__EXERCISE DETAILS__. Begin with the line holding "The image size is (600, 367)." and end with the last line of the records below. Set down exactly those lines and leave out every picture.

■ ■ ■ ■ ■ ■ ■

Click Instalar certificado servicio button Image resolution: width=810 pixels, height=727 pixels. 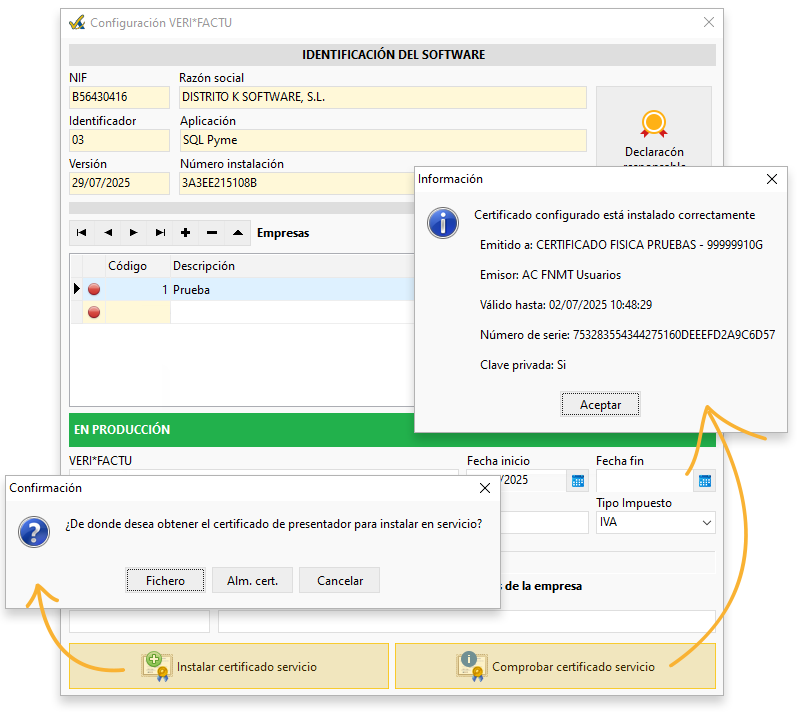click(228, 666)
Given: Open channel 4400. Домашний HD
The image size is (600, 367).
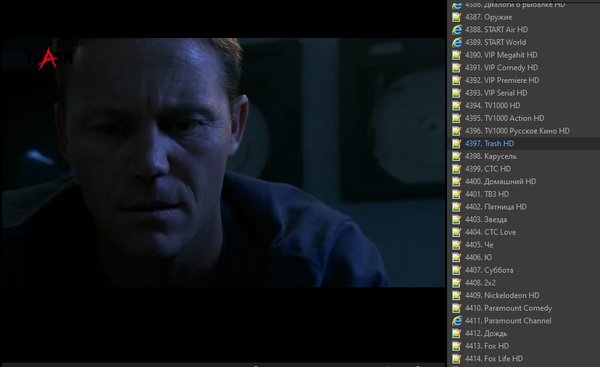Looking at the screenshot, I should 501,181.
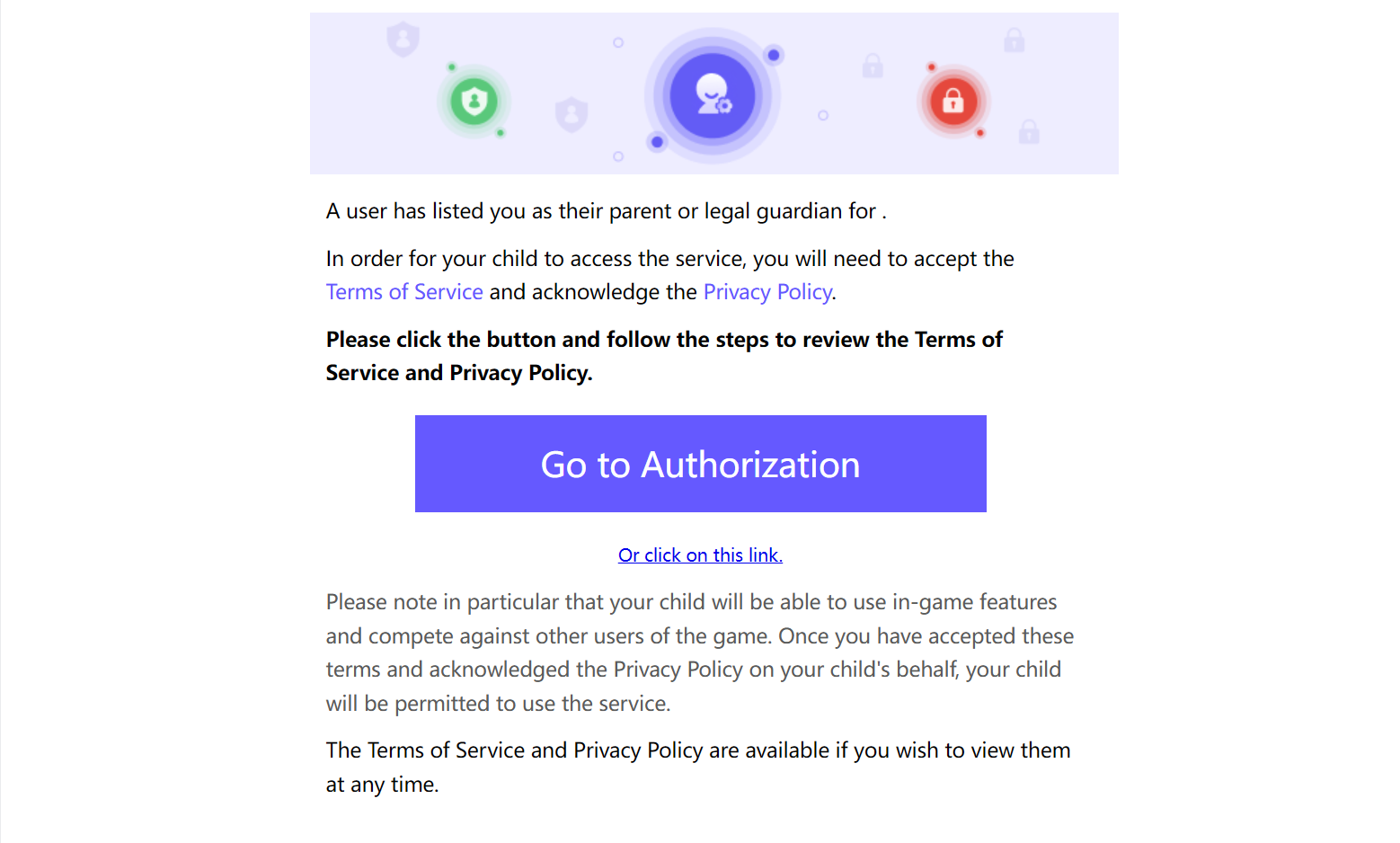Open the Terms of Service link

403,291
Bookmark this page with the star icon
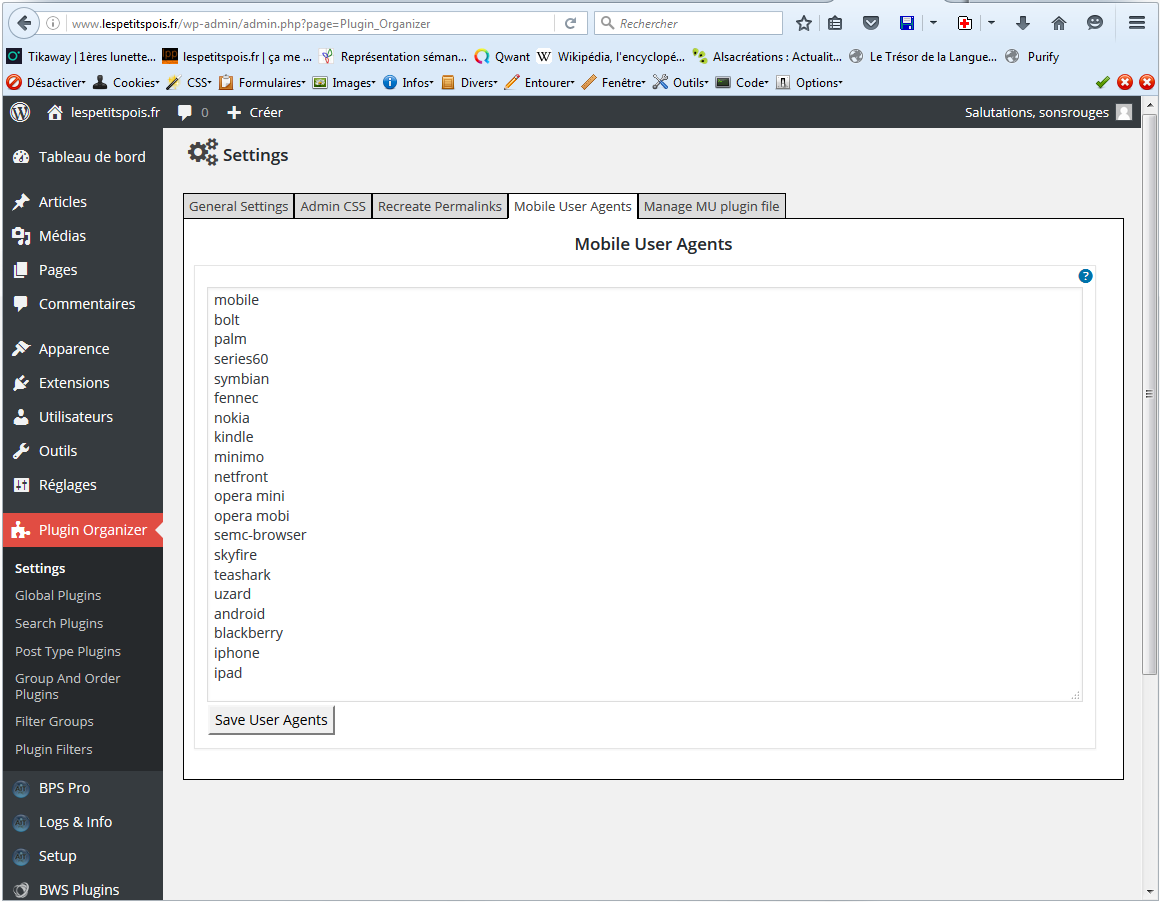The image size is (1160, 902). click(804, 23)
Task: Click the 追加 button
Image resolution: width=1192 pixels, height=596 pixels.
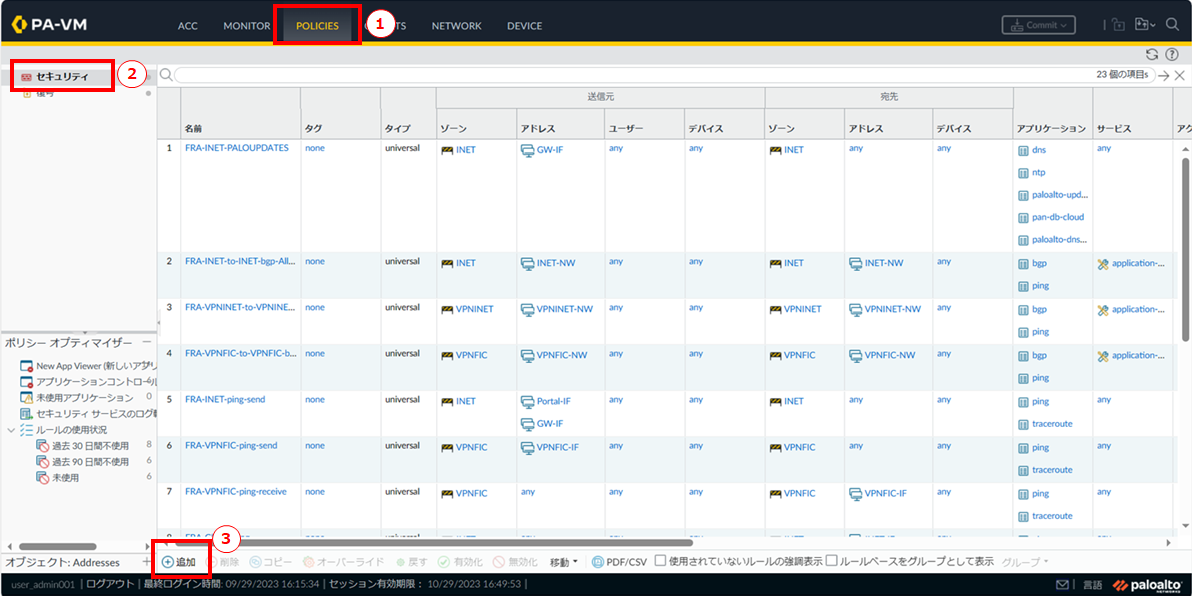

■ ■ ■ ■ ■ ■ ■

__WRITTEN REPLY__.
The image size is (600, 367).
Looking at the screenshot, I should 501,181.
Open the Terms of Service link

403,291
Bookmark this page with the star icon
The image size is (1160, 902). click(804, 23)
Task: Click the 追加 button
Image resolution: width=1192 pixels, height=596 pixels.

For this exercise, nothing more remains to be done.